Je dirai malgré tout que la politique est belle

Michaela Wiegel

"Ce livre est signé de Clément Beaune, qui a beaucoup œuvré pour l’Europe et a été sorti du gouvernement parce qu’il avait critiqué la loi immigration. En dehors de propos très personnels, ce qui m’a fasciné dans ce livre, et de la part d’un auteur si proche du président Macron, c’est l’idée que le système présidentiel de la Vème République devait absolument être réformé, parce que le présidentialisme n’était plus adapté à la démocratie française. "

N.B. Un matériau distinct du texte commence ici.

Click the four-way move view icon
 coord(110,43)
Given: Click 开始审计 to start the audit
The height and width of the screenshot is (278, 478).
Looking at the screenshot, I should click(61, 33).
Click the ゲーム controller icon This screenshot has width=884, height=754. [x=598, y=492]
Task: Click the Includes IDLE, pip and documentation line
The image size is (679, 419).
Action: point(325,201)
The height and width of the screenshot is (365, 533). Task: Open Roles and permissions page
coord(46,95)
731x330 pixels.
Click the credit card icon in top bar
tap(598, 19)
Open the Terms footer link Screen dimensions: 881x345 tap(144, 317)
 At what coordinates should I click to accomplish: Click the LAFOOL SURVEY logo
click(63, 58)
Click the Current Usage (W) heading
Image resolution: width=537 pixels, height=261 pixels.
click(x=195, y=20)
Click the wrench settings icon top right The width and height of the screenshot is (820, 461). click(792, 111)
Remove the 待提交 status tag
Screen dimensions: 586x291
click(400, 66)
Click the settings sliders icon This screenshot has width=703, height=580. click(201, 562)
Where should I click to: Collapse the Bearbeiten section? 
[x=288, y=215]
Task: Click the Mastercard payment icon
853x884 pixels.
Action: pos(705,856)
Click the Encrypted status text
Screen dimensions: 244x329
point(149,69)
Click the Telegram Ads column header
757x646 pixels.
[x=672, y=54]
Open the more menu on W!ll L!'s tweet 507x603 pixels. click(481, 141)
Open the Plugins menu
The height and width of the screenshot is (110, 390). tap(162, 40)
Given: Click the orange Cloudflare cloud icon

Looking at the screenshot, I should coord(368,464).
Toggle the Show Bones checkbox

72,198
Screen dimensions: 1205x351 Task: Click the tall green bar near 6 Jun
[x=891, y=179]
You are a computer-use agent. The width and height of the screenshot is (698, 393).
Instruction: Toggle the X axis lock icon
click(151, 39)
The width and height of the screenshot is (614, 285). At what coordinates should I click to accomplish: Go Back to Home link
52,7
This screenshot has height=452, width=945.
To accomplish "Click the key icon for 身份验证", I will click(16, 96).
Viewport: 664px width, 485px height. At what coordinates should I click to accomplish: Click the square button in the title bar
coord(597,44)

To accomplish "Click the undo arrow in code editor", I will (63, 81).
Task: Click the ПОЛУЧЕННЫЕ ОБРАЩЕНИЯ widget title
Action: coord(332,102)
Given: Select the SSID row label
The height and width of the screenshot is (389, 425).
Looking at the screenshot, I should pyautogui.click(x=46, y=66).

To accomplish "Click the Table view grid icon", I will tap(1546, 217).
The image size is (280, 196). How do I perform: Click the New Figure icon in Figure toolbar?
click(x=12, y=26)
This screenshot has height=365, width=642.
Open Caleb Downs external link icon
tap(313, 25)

Pologne, histoire d'une ambition : comprendre le moment polonais

François Bujon de L’Estang

"Les éditions Tallandier publient ce livre de Pierre Buhler, qui a été l’ambassadeur de France en Pologne à deux reprises, parle couramment polonais et connaît fort bien le pays, auquel il a déjà consacré un ouvrage. Dans celui-ci, il fait un survol de mille ans d’histoire polonaise pour montrer que ce pays a développé, à travers son catholicisme, son courage et sa détermination, une sorte de capacité de résistance, qui le place aujourd’hui comme une clef de voûte possible pour une nouvelle sécurité européenne. Si les développements de l’affaire Trump-Poutine nous y amènent, nul doute que la Pologne sera au centre de ce nouveau système. Elle fait aujourd’hui ce qu’il faut faire : elle dépense 5% de son PIB pour s’armer. Le livre de Pierre Buhler éclaire ce à quoi on peut s’attendre de la part de ce pays résilient."